Block grant supporters won the 50 votes they needed to include their plan in the bill.
But they didn’t gain the support of Sen. James M. Jeffords, R-Vt., the chairman of the Labor and Human Resources Committee, which deals with education, or Sen. Arlen Specter, R-Pa., the chairman of the subcommittee that handles education appropriations.
They also have left themselves open to rhetorical attack that Republicans want to “abolish the Department of Education for elementary and secondary education,” as Sen. Daschle told reporters.
But Sen. Slade Gorton, R-Wash., the block grant amendment’s sponsor, believes his “triple option” adequately addresses that concern.

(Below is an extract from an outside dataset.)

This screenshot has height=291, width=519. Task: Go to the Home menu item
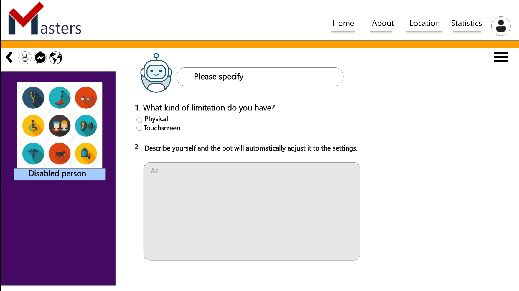(343, 23)
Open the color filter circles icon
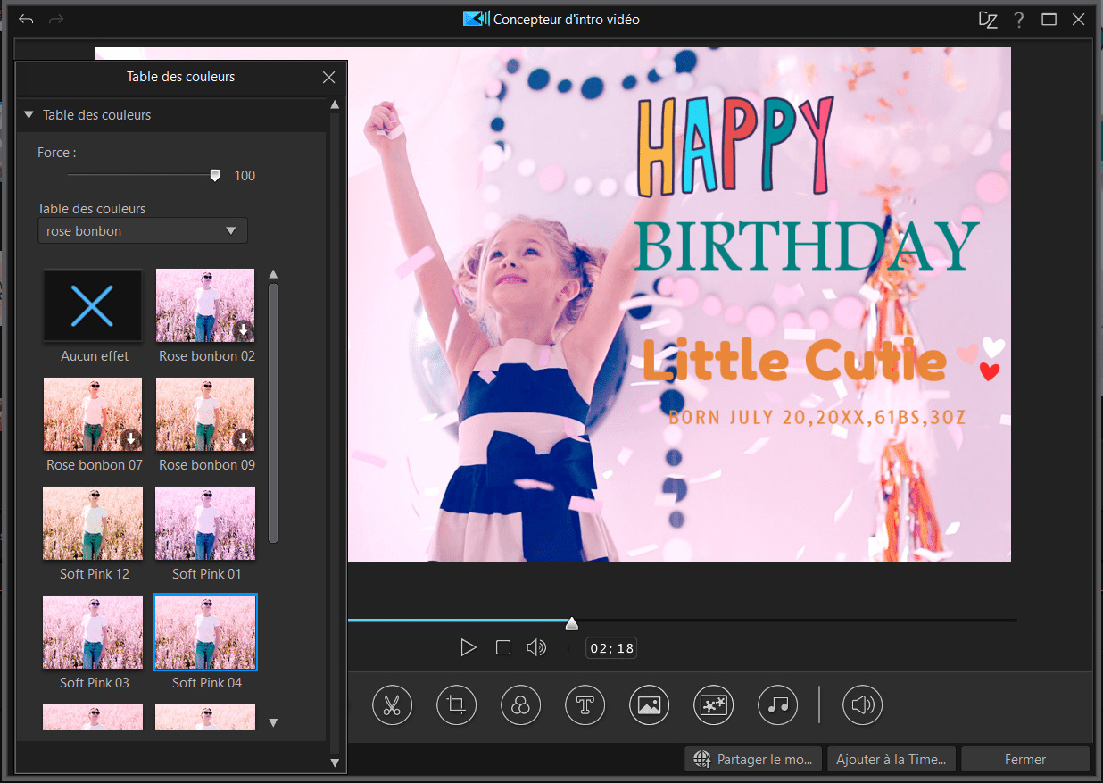This screenshot has height=783, width=1103. [x=520, y=705]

It would give states the chance to continue receiving federal dollars for specific programs, such as Title I or drug-free schools; to accept federal money in one chunk without earmarking for specific education initiatives; or to give Education Department funds directly to districts in block grants.
“I am not sure why anyone should oppose that triple option allowing a different way of doing things,” Mr. Gorton said last week. “Only if we regarded the present education system as perfect should we reject an experiment of this sort.”
Last week also highlighted growing support for federal school choice legislation.
In the early 1990s, voucher proponents couldn’t get a majority in the Democratic-controlled Congress. Once Republicans won a majority in the House and Senate in 1994, they could muster the votes to pass voucher bills in both chambers, but could not overcome Senate rules requiring 60 votes to overcome procedural roadblocks raised by voucher critics.
Now, by shifting the debate toward tax incentives instead of cash payments, choice proponents are likely to send a bill to their liking to the White House. Even with a certain veto, such an outcome would give advocates of school choice a moral victory.
“If [the Republicans] had somebody in the White House who was for vouchers, they’d have a national program,” said John F. Jennings, a former education aide to House Democrats who is now the director of the Center on Education Policy, a Washington nonprofit seeking public support for schools.